Metropolis criterion

The SA algorithm draws on the relationship between the temperature T and the internal energy E in the solid annealing principle. The Metropolis criterion describes the relationship between the probability of accepting a solution of the new generation and T and E. Assuming that, at temperature T, the number of current iterations is i and the number of new iterations is j, if E_j < E_i, save j as the current generation; otherwise, follow the probability P to determine whether j would be saved, where P followed (13). In the SA algorithm, T is positively related to the number of iterations, and E_i is numerically equal to the fitness of the ith generation.

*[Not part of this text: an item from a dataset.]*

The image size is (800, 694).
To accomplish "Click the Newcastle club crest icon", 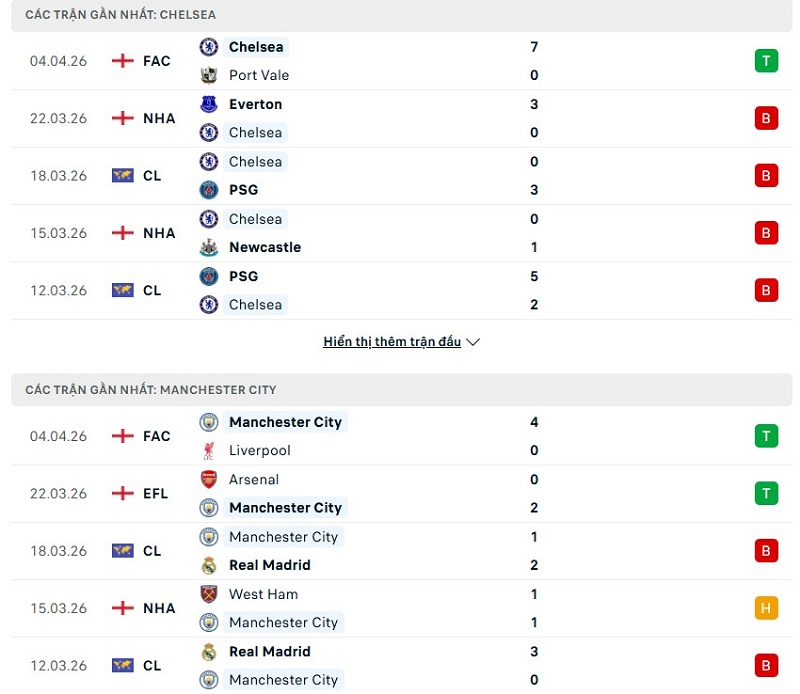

P = \exp (- \frac{E_{j} - E_{i}}{K T})

(13)

Inverse simulated annealing operation

Inverse simulated annealing operation is the opposite of simulated annealing operation: If E_j > E_i, accept j as the current generation; otherwise, follow the probability P to accept j as the current generation.

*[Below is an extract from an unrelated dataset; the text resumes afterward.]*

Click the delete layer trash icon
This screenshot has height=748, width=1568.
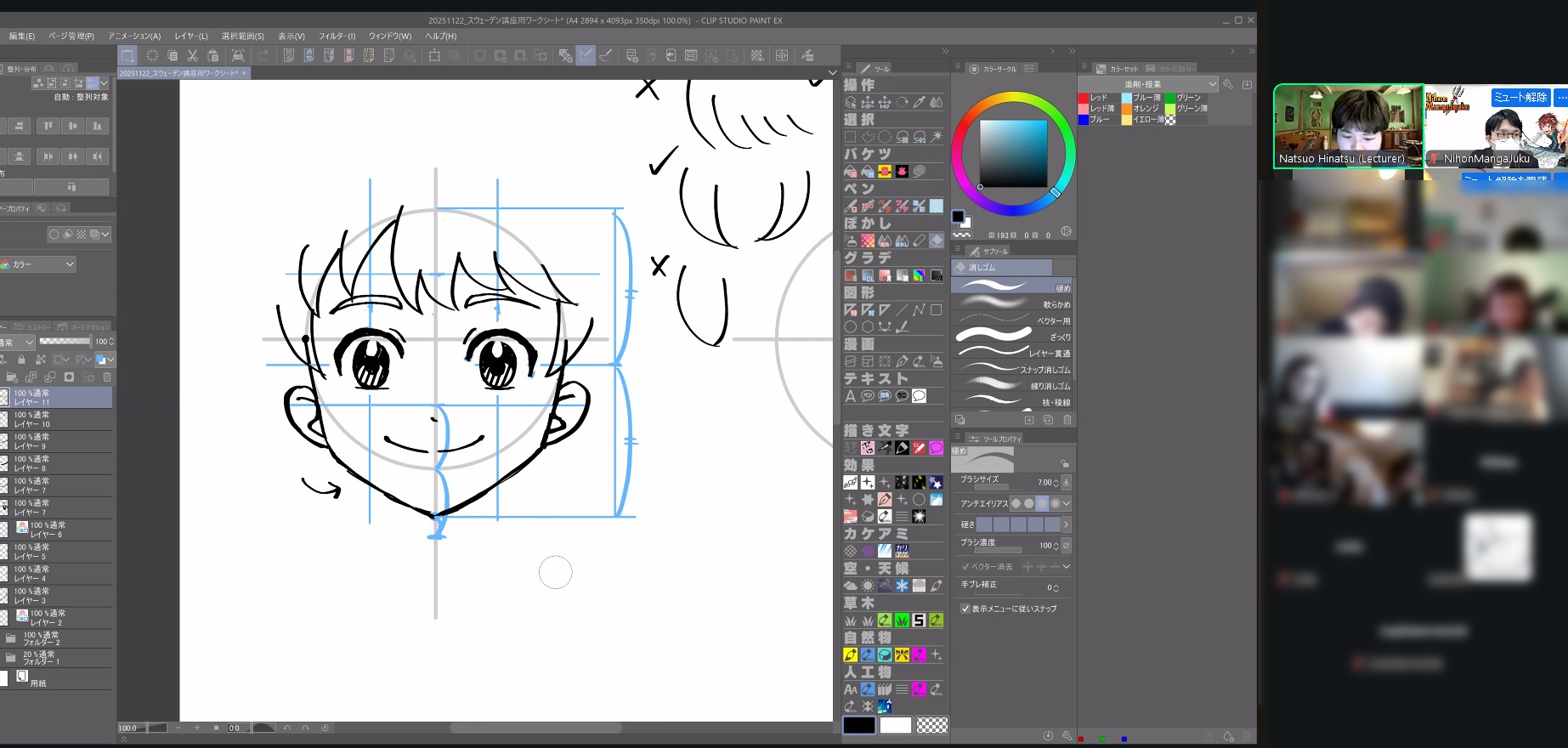107,377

Multi stage of GA–SA-combination

In order to obtain the result of selection with high accuracy, sound stability, and a relatively short time-consumption, we utilize the GA algorithm, the GA hybrid SA (GA–SA) algorithm, and the Inverse SA hybrid GA (Inverse SA–GA) algorithm in multiple stages of generation intervals. Only one of these algorithms runs in each interval to optimize the SVM parameter and OFC.

Through combining GA and SA in multiple stages, we obtained a multistage-GA–SA–SVM selection model.

2.2.4. K-Fold Cross-Validation

K-fold cross-validation (CV) was hired to verify the accuracy of selection. To imply K-fold CV, the initial sample is divided into K subsamples, a separate subsample is retained as the data for the validation model, and the other K − 1 samples are employed for training. The cross-validation will repeat for K times. Each subsample will act as a verified sample once. The average result of validations in K times is viewed as the estimation result [29]. Here we set K = 5.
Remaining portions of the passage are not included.